Sympathectomy involves division of adrenergic, cholinergic and sensory fibers which elaborate adrenergic substances during the process of regulating visceral function. It involves dissection of the main Sympathetic trunk in the upper thoracic region of the sympathetic nervous system, thus interrupting neural messages that ordinarily would travel to many different organs, glands and muscles. It is via these nerves of the autonomic nervous system that the brain is able to make adjustments in the body in response to changing conditions in the environment, changing emotional states, level of exercise, and other factors to maintain the body's homeostasis. This normative function is disabled or impaired by sympathectomy, because the functions these physiological mechanisms perform also regulate conditions like blushing or hyperhidrosis, that the procedure is designed to eliminate.

There is much disagreement among ETS surgeons about the best surgical method, optimal location for nerve dissection, and the nature and extent of the consequent primary effects and side effects. When performed endoscopically as is usually the case, the surgeon penetrates the chest cavity, making incisions about the diameter of a straw between ribs. This allows the surgeon to insert the video camera (endoscope) in one hole and a surgical instrument in another. The operation is accomplished by dissecting the nerve tissue of the main sympathetic chain. The clamping method, also referred to as endoscopic sympathetic blockade (ESB) employs titanium clamps around the nerve tissue, and was developed in an unsuccessful attempt to make the procedure reversible. However, technical reversal of the clamping procedure must be performed within a short time after clamping (a few days or weeks at most), and a recovery, evidence suggests, will not be complete.
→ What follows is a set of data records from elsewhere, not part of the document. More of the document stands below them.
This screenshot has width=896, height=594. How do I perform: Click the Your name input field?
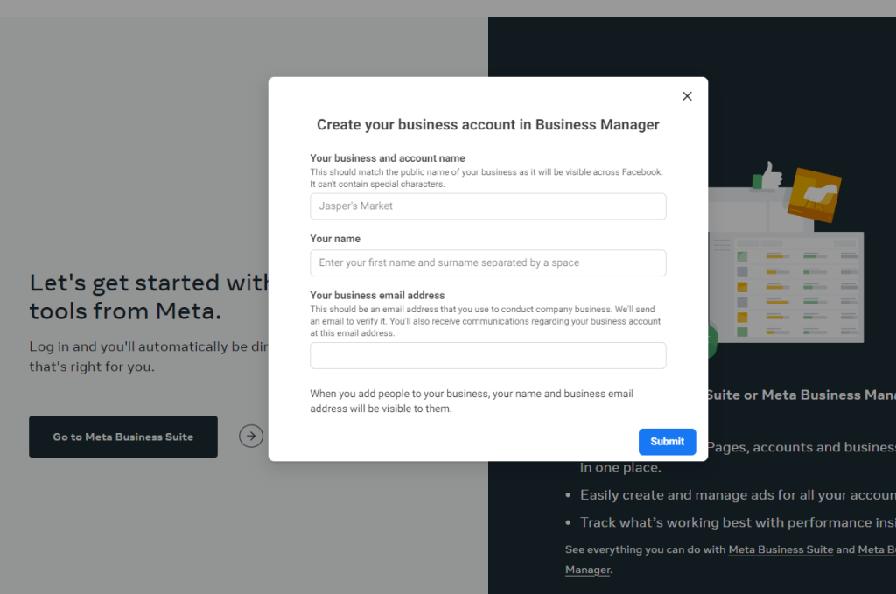488,262
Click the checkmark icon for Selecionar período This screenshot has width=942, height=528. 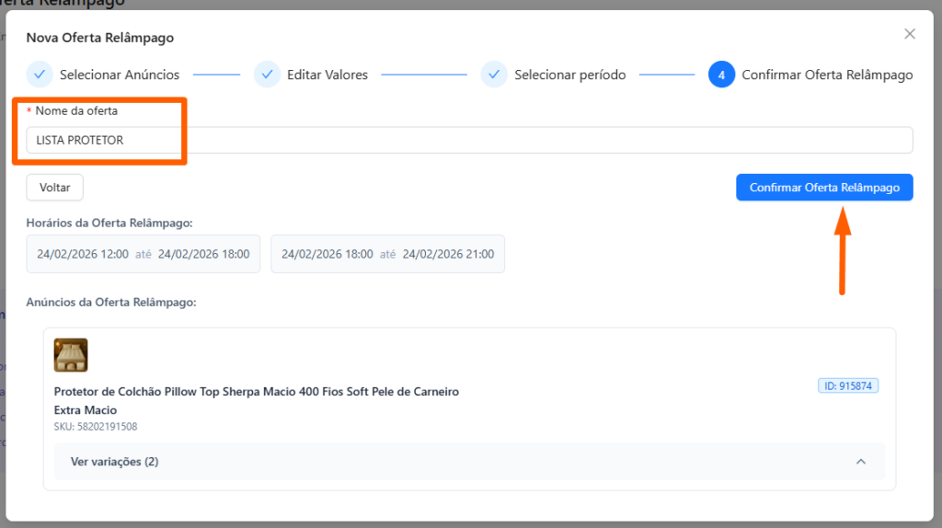pyautogui.click(x=494, y=75)
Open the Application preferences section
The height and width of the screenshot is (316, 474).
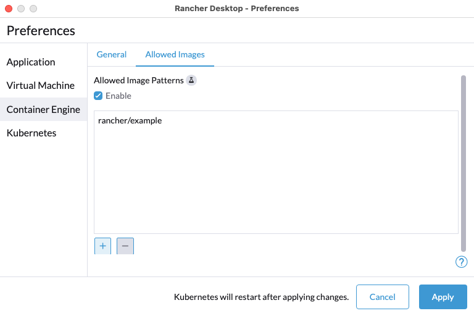click(x=31, y=62)
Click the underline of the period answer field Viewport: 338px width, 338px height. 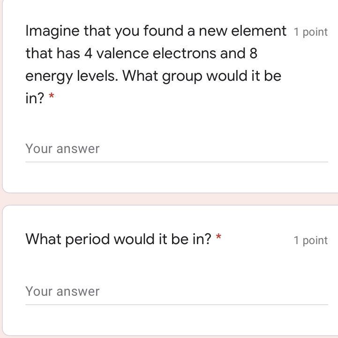coord(176,305)
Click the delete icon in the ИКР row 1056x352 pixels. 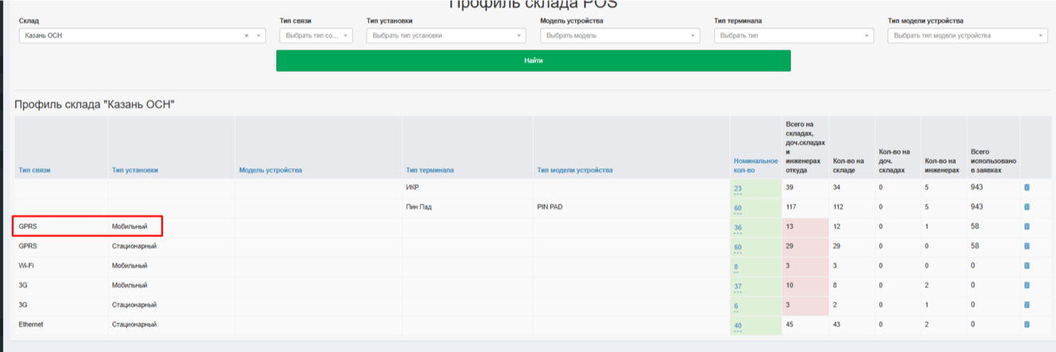pos(1026,188)
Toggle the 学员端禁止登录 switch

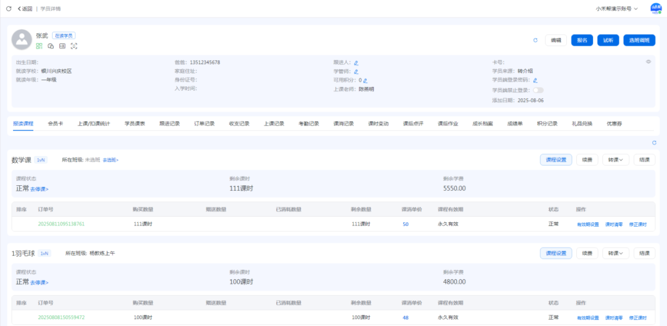click(x=538, y=90)
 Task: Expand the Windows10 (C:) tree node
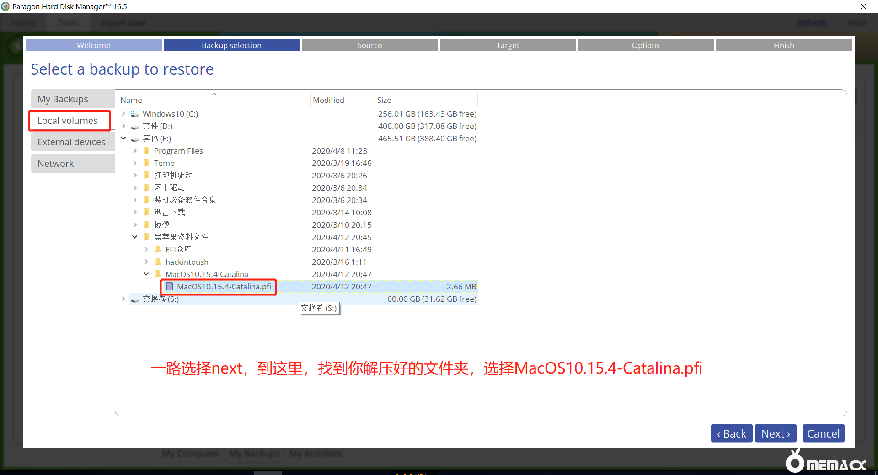tap(123, 114)
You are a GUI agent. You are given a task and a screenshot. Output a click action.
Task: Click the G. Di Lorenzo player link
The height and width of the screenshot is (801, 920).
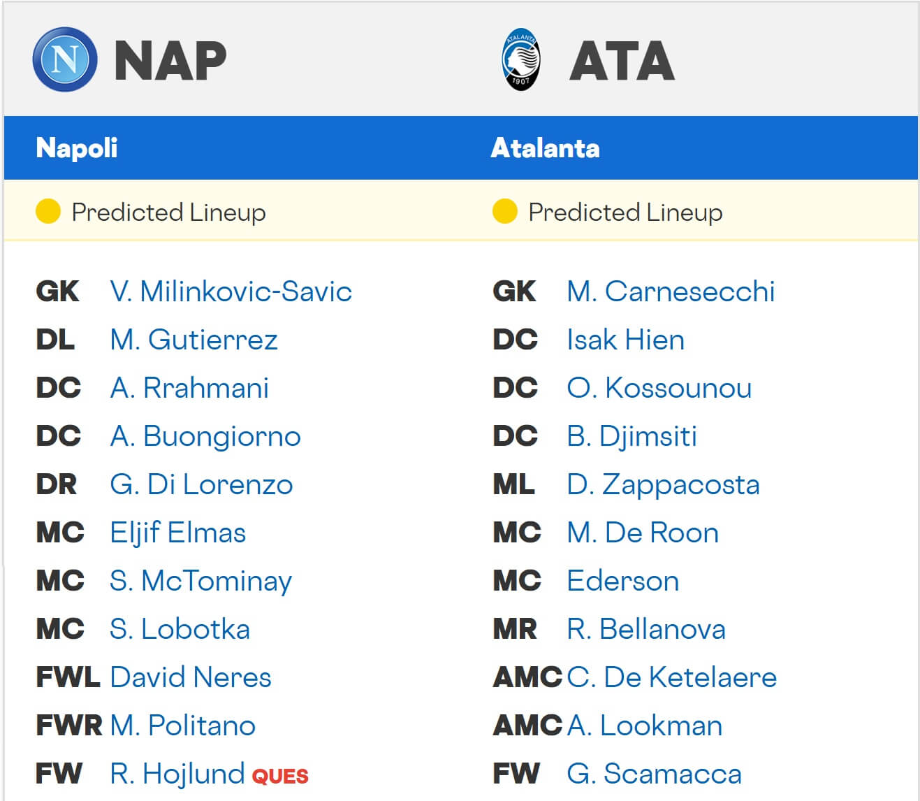pyautogui.click(x=202, y=484)
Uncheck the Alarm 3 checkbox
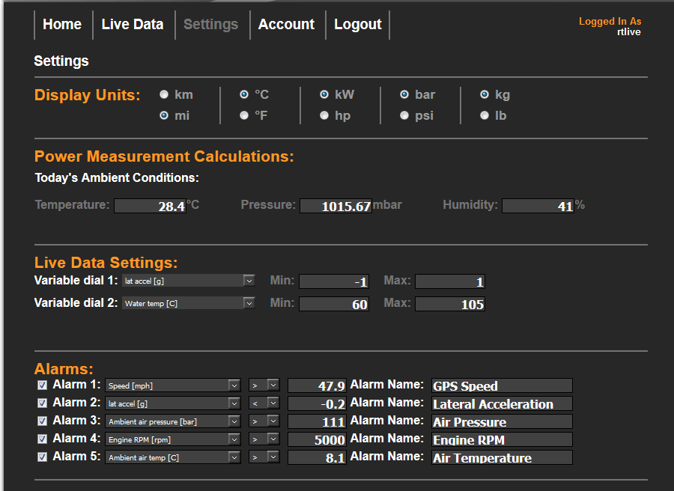The height and width of the screenshot is (491, 674). [x=42, y=421]
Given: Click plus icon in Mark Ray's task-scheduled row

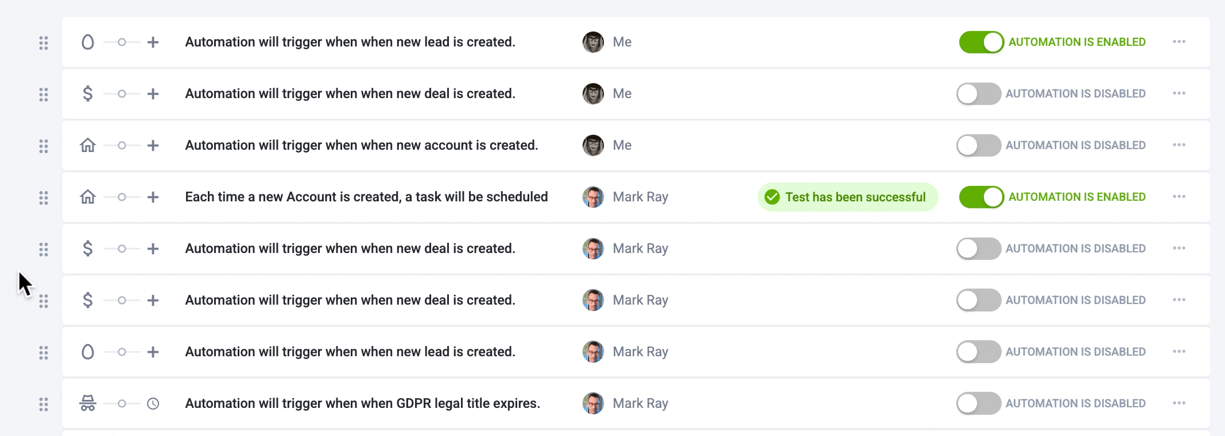Looking at the screenshot, I should (x=153, y=197).
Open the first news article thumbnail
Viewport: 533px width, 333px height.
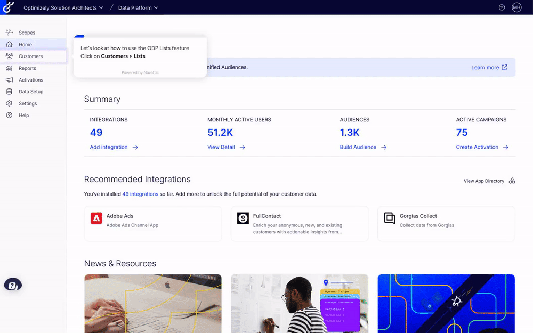[x=153, y=303]
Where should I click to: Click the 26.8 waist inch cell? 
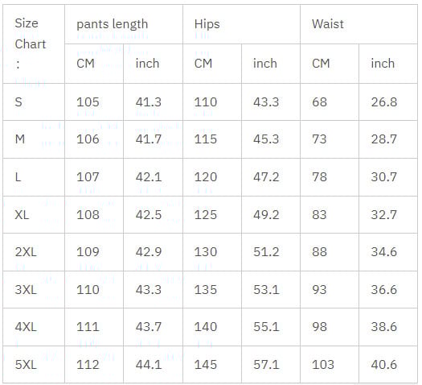[x=388, y=102]
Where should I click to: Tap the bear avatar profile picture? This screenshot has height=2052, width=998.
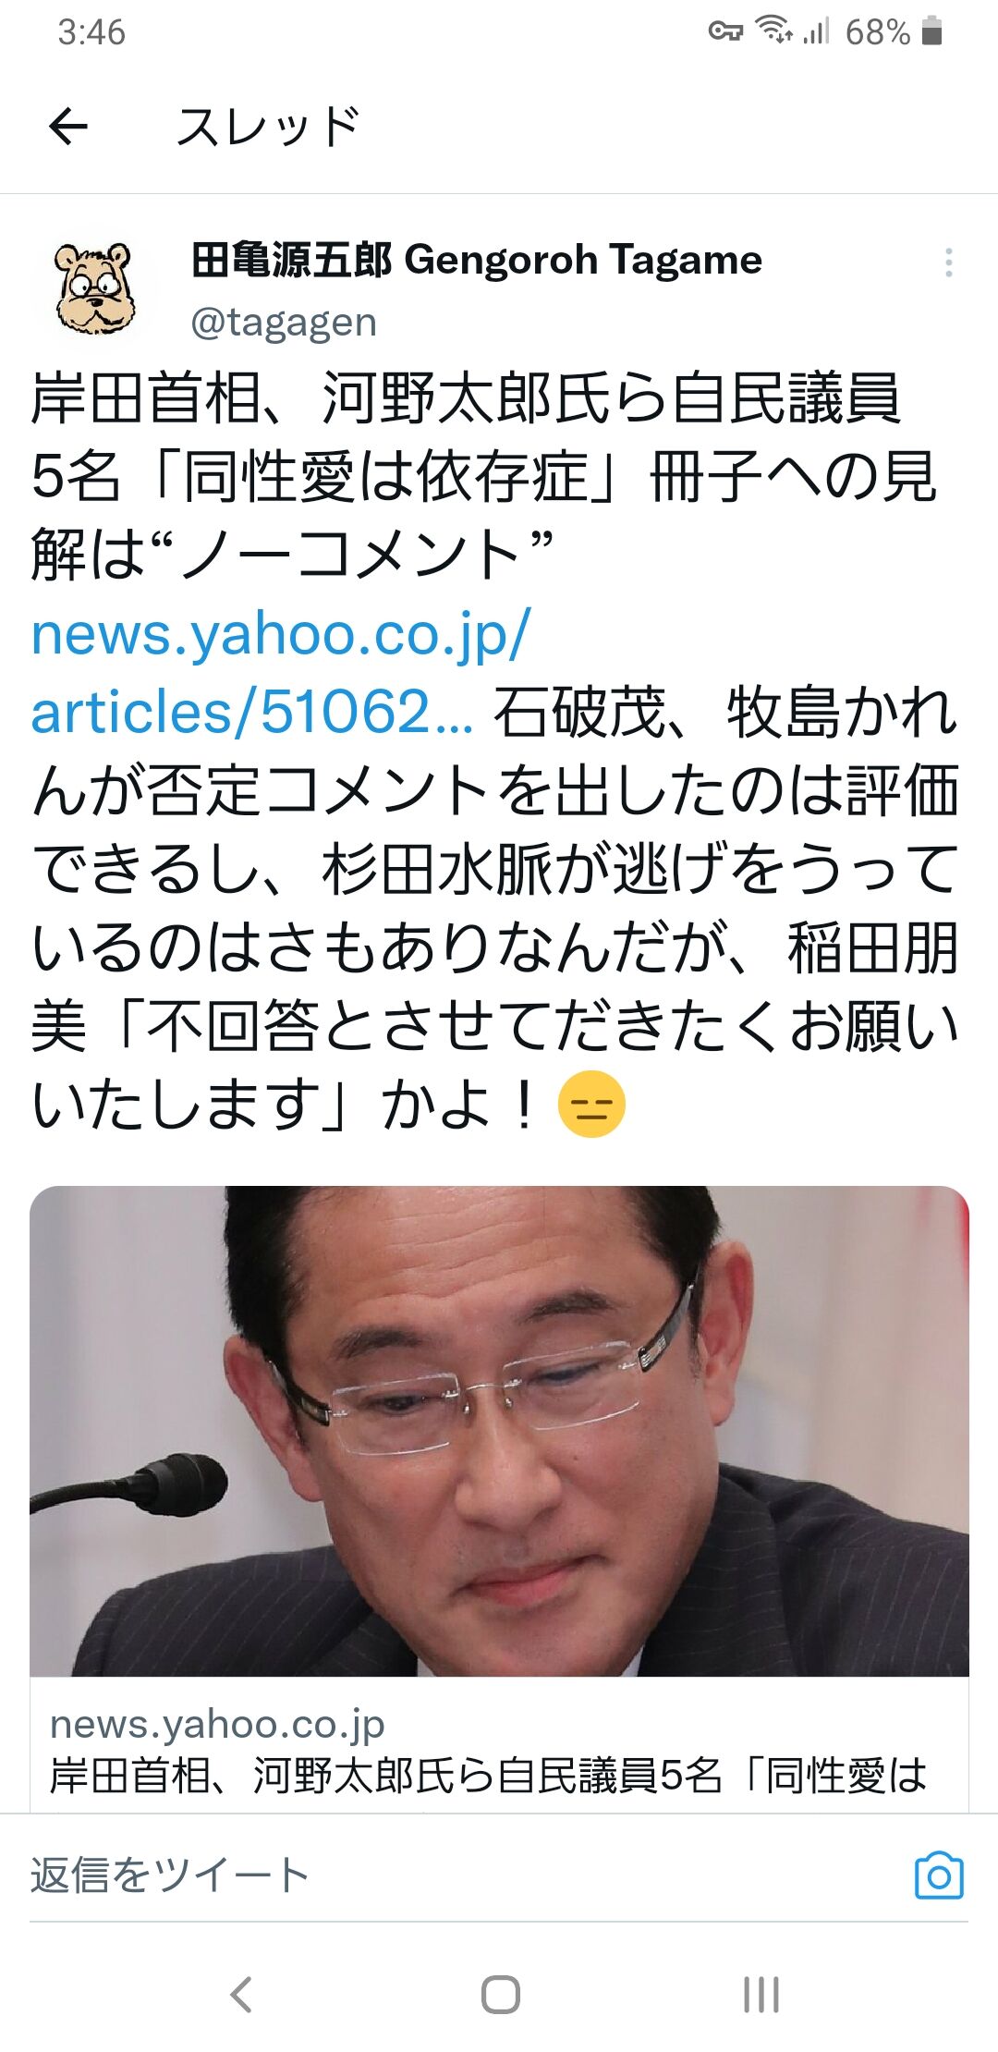[94, 288]
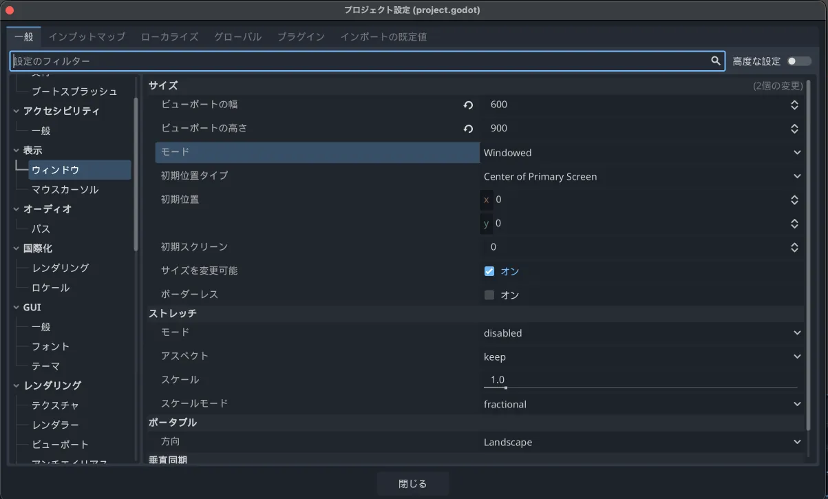Revert ビューポートの幅 to default value

tap(468, 105)
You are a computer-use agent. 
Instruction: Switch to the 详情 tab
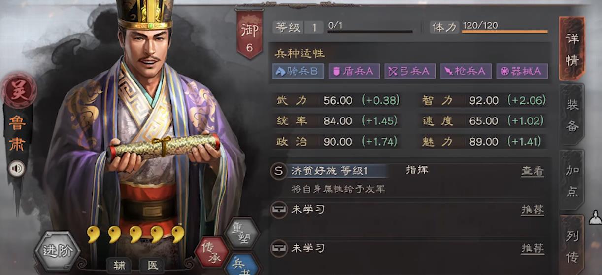tap(572, 49)
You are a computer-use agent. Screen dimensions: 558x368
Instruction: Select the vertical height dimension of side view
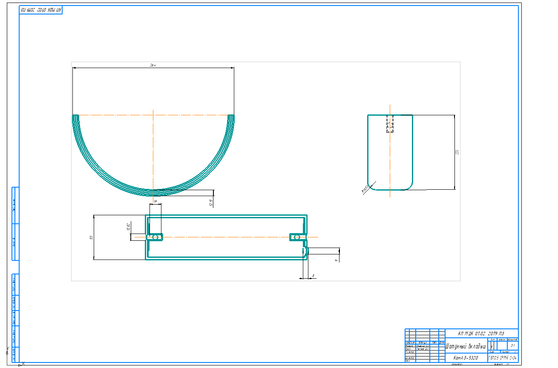tap(457, 152)
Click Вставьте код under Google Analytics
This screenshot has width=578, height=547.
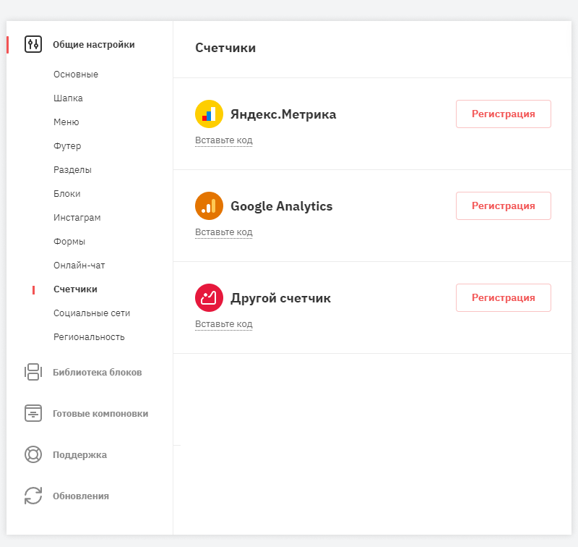click(223, 232)
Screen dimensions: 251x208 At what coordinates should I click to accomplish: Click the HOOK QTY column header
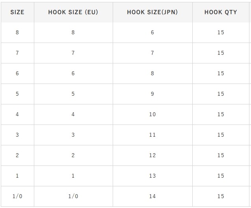pyautogui.click(x=221, y=12)
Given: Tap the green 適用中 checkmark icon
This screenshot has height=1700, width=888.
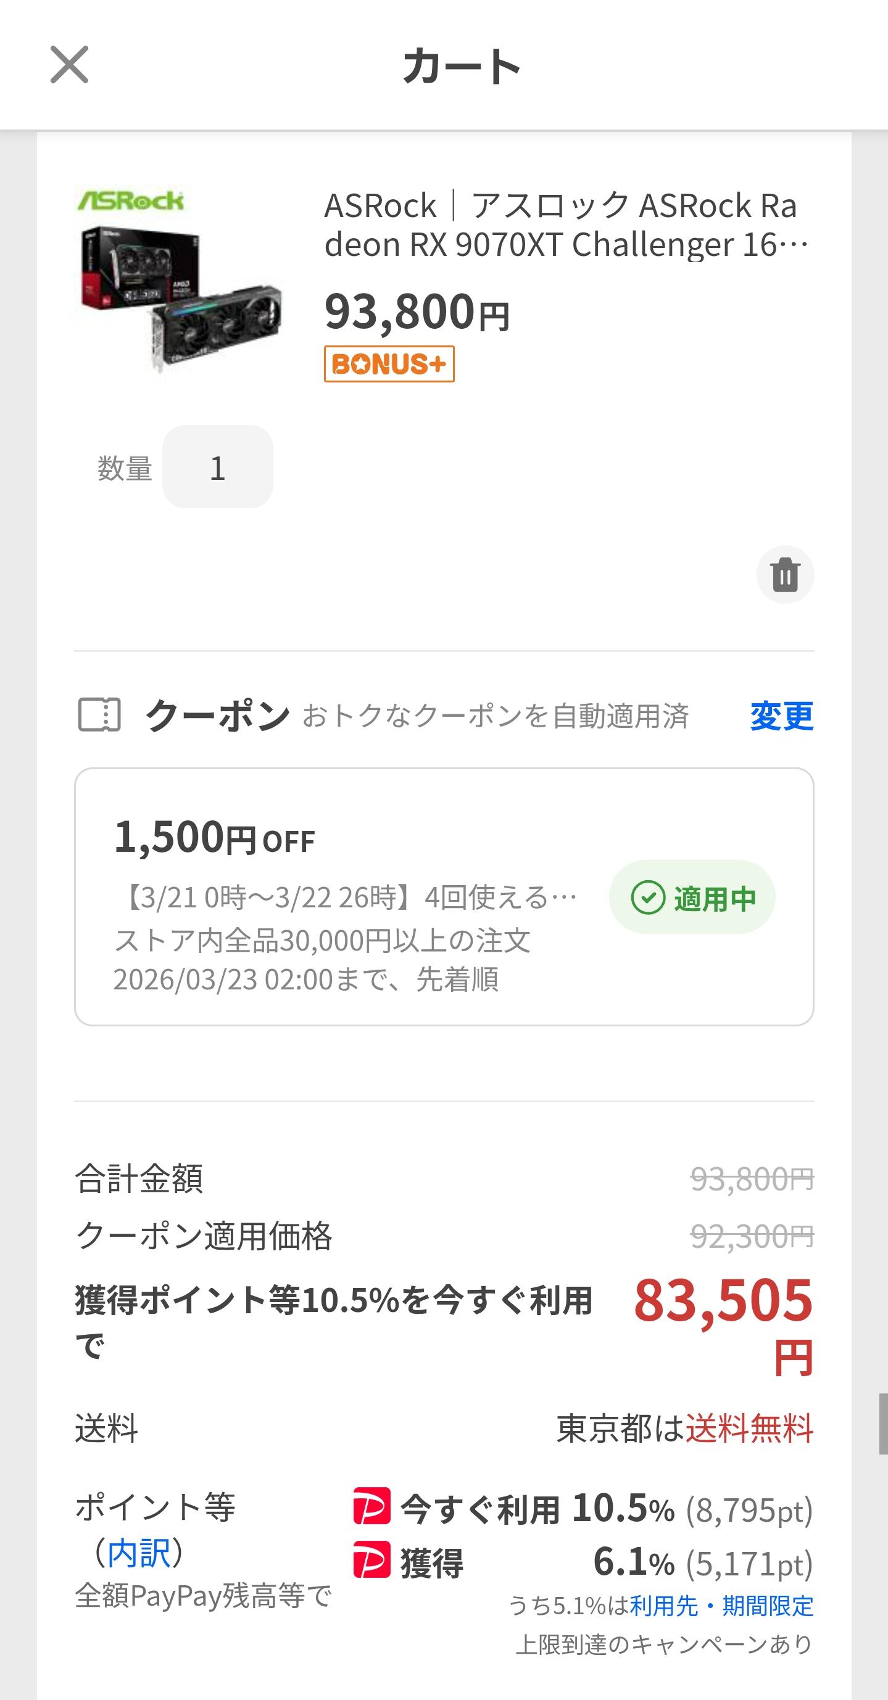Looking at the screenshot, I should click(x=648, y=898).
Sympathectomy works by disabling part of the autonomic nervous system (and thereby disrupting its signals from the brain), through surgical intervention, in the expectation of removing or alleviating the problem. Many non-ETS doctors have found this practice questionable chiefly because its purpose is to destroy anatomically normal, but functionally disordered, nerves.

Exact results of ETS are impossible to predict, because of considerable anatomic variations in nerve function from one patient to the next, and also because of variations in surgical technique. The autonomic nervous system is not anatomically exact and connections might exist with different parts of the body. This theory has been proven by the fact that a significant number of patients who have had sympathectomy for hand sweating might notice a reduction or elimination of feet sweating, in contrast to others who do not. No reliable operation exists for foot sweating per se except lumbar sympathectomy, at the opposite end of the SNS chain.

Lumbar sympathectomy is largely of historical interest today, being reserved for cases of severe sympathetic dystrophy or selected cases of rest pain, where is it usually done by percutaneous ablation of the lumbar sympathetic chain by phenol injection under imaging guidance. Its original use as an operation for lower limb ischaemia has been superseded by direct revascularisation operations or endovascular revacularisation procedures such as angioplasty or angioplasty with stenting of occuded arteries with reasonable runoff i.e. endovascular surgery.

A large study of psychiatric patients treated with this surgery showed significant reductions in fear, alertness and arousal. (Teleranta, Pohjavaara, et al. 2003, 2004. Online link unavailable). Arousal is essential to consciousness, in regulating attention and information processing, memory and emotion.

ETS patients are being studied using the autonomic failure protocol headed by David Goldstein, M.D. Ph.D., senior investigator at the U.S National Institute of Neurological Disorders and Stroke. He has documented loss of thermoregulatory function, cardiac denervation, and loss of vasoconstriction. Recurrence of the original symptoms due to nerve regeneration or nerve sprouting can occur within the first year post surgery. Nerve sprouting, or abnormal nerve growth after damage or injury to the nerves can cause other further damage. Sprouting sympathtetic nerves can form connections with sensory nerves, and lead to pain conditions that are mediated by the SNS. Every time the system is activated, it is translated into pain. This sprouting and its action can lead to Frey's syndrome, a recognized after effect of sympathectomy, when the growing sympathetic nerves innervate salivary glands, leading to excessive sweating regardless of environmental temperature through olfactory or gustatory stimulation.